-- EXCERPTED DATA follows --

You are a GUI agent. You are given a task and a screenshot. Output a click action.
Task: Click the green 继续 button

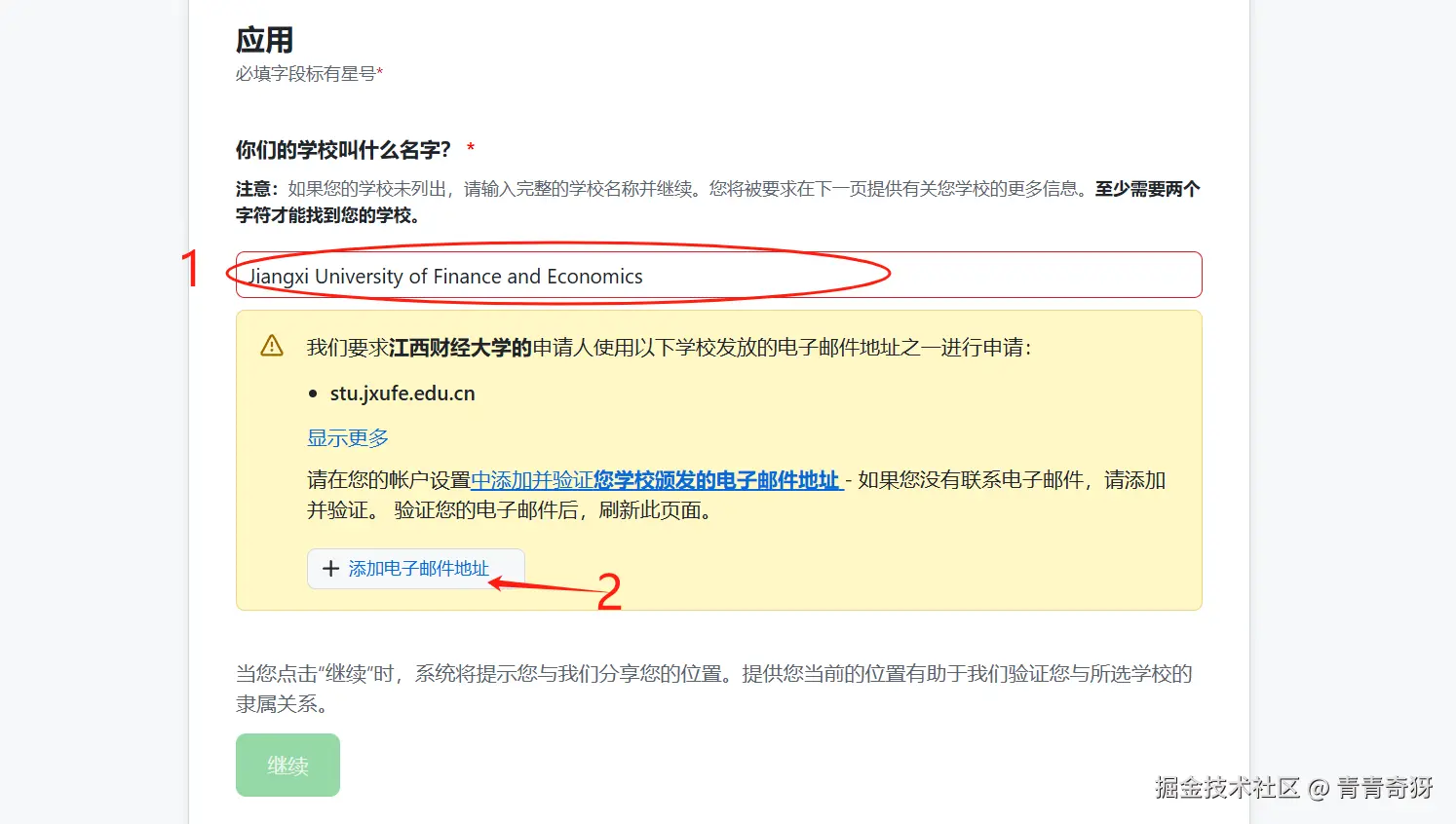[287, 766]
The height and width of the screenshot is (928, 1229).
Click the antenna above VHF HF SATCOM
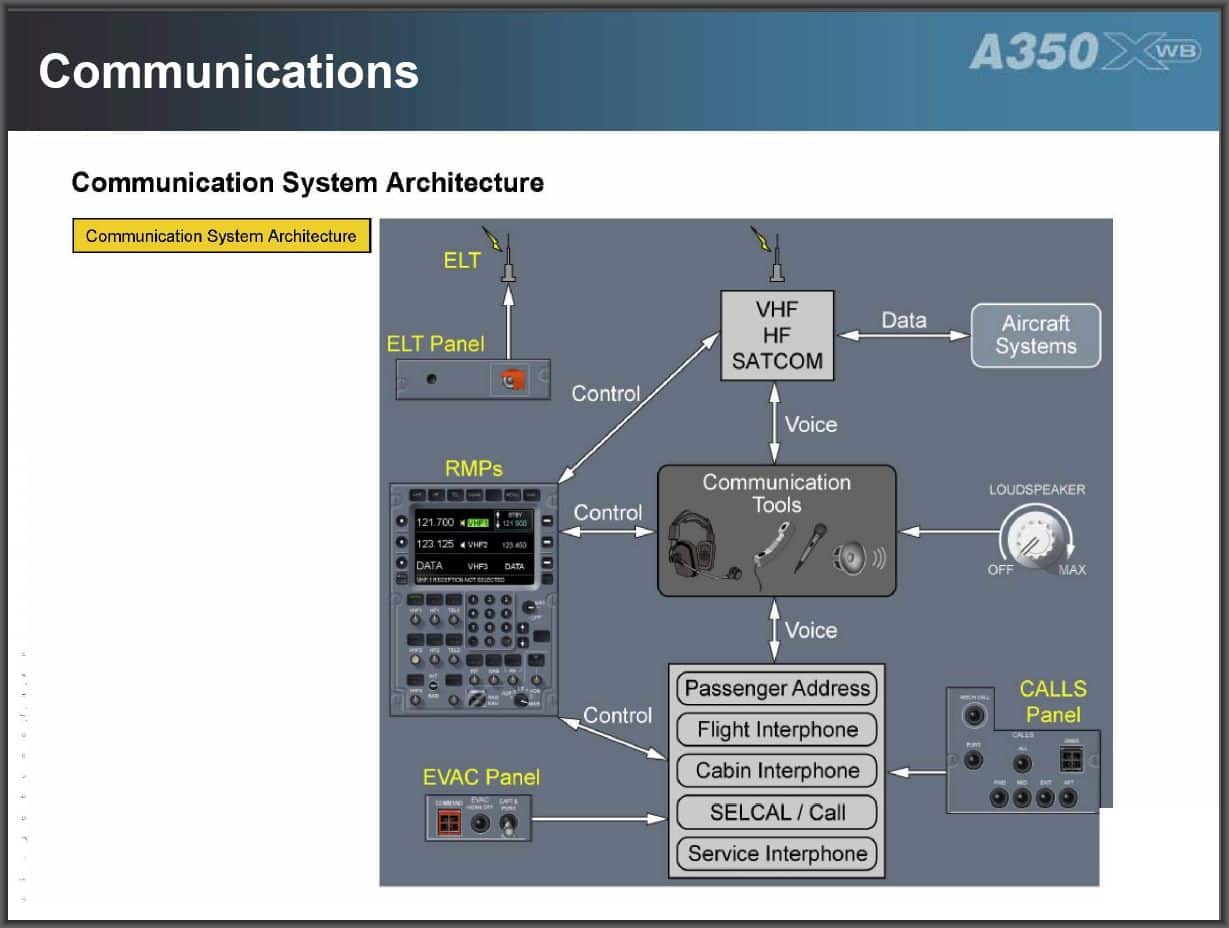coord(775,259)
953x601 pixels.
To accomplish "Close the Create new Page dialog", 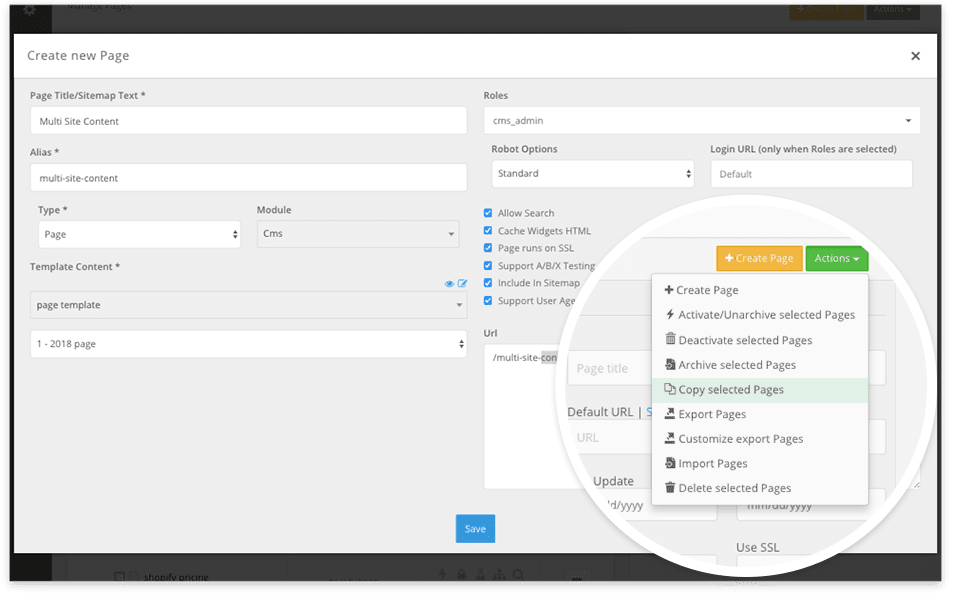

-- EXCERPTED DATA concluded --

## WHAT TO WORK ON
Work out how many lines of the material include the word "screenshot", then answer with that number alone.

## TASK RESULT
2